Hand back, word for word, the lines from the one containing "Screen dimensions: 258x295" to the end of the records, both included, and leave out pictures.
──────── RECORDS SHOWN ────────
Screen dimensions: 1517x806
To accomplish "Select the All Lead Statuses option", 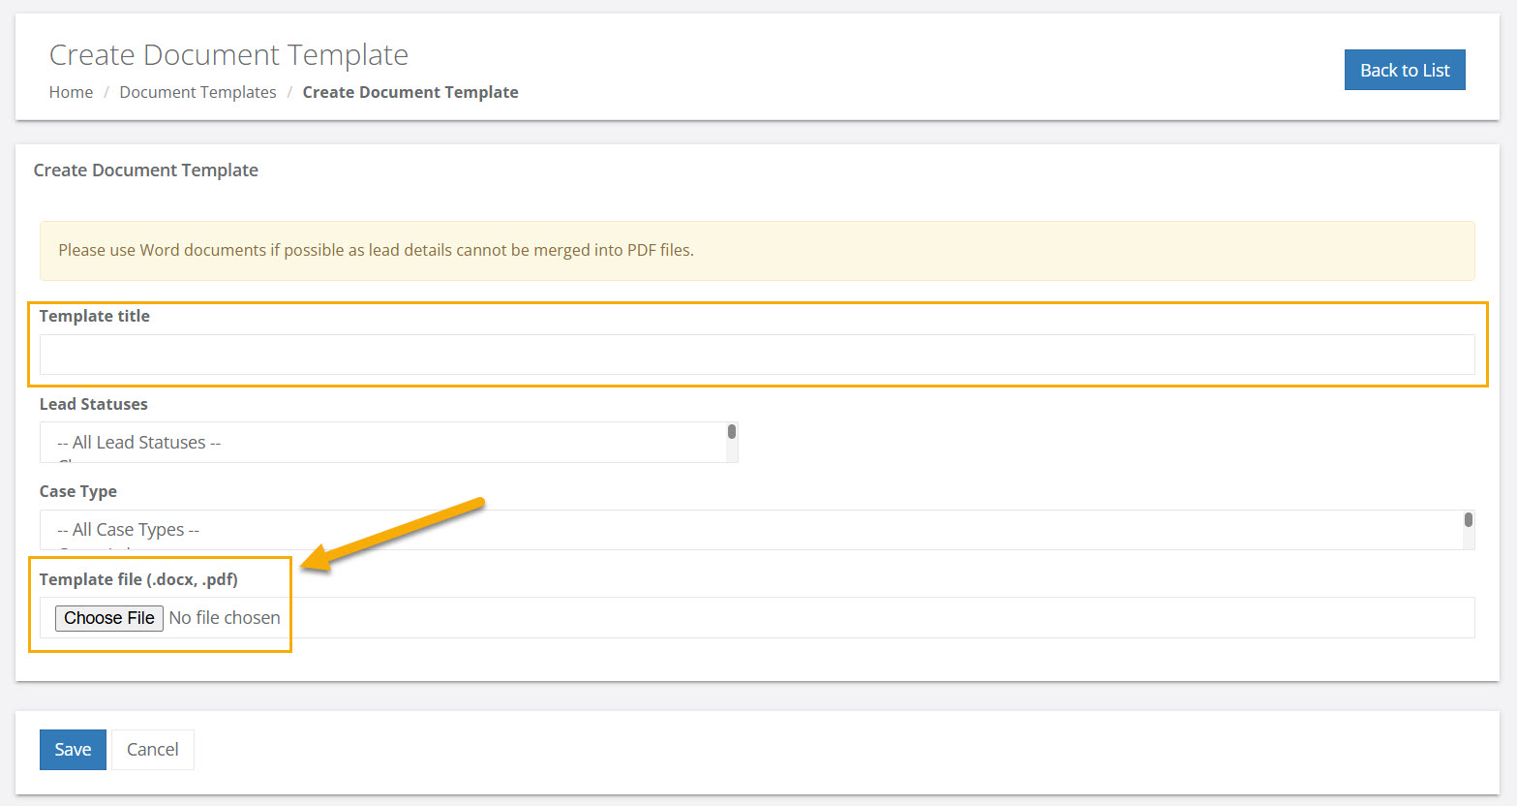I will pyautogui.click(x=140, y=442).
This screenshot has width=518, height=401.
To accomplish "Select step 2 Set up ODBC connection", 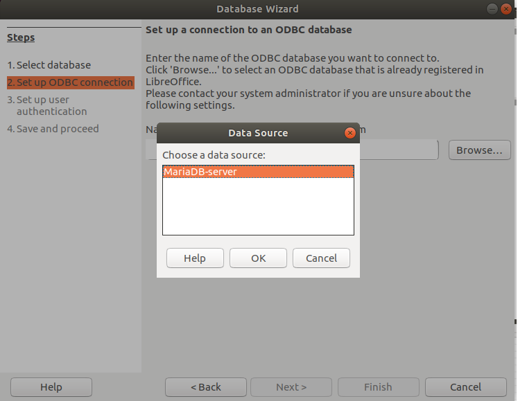I will coord(70,82).
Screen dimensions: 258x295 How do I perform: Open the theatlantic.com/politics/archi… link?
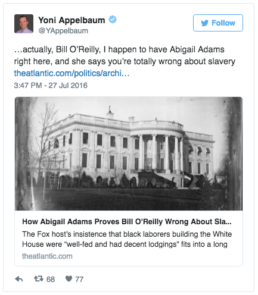point(72,73)
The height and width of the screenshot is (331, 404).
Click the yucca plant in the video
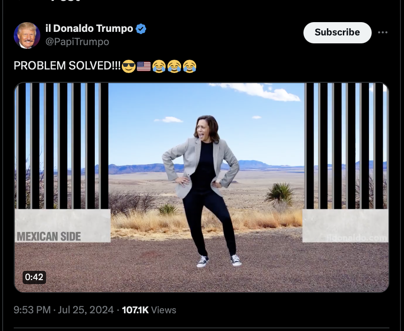click(x=280, y=194)
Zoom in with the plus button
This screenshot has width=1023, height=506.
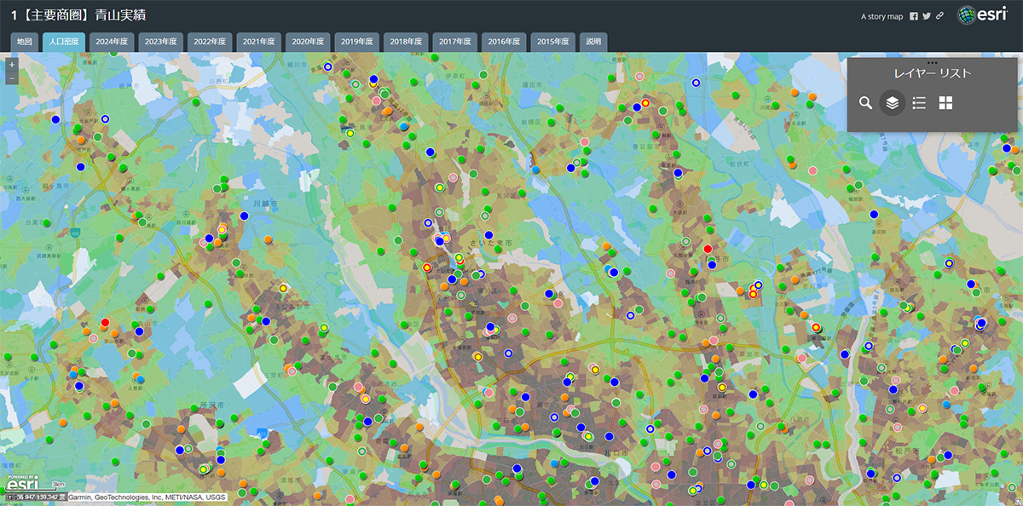click(12, 65)
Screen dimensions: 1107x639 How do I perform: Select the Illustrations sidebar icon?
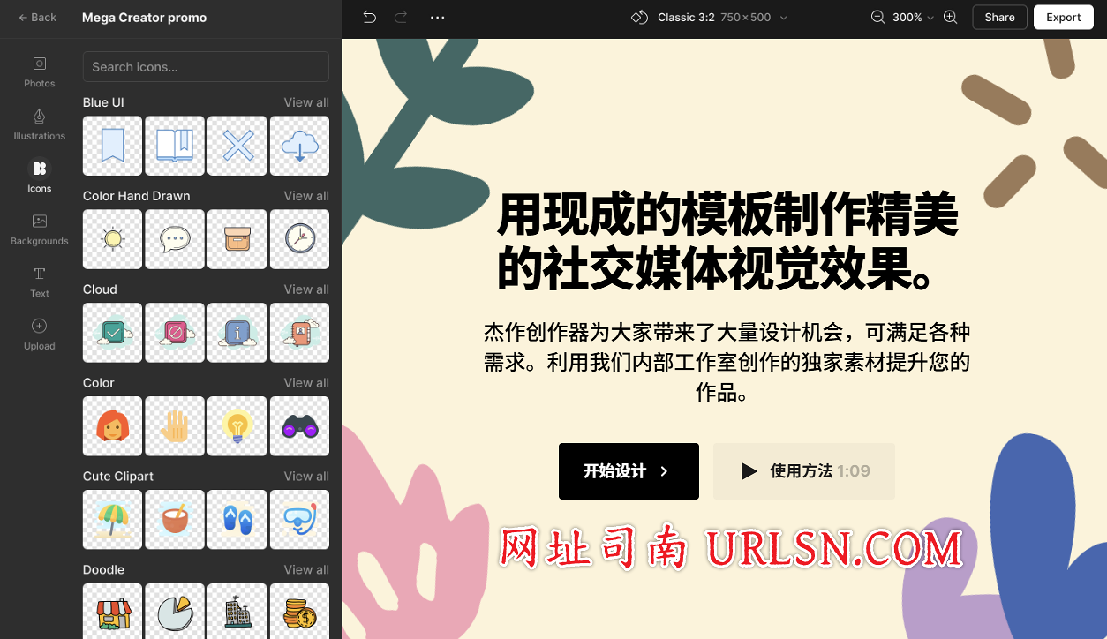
────────
THE ANSWER =>
Screen dimensions: 258x295 How do I perform: Open the theatlantic.com/politics/archi… link?
point(72,73)
The height and width of the screenshot is (331, 404).
Click the yucca plant in the video
click(x=280, y=194)
Zoom in with the plus button
This screenshot has width=1023, height=506.
click(12, 65)
Screen dimensions: 1107x639 How do I perform: Select the Illustrations sidebar icon?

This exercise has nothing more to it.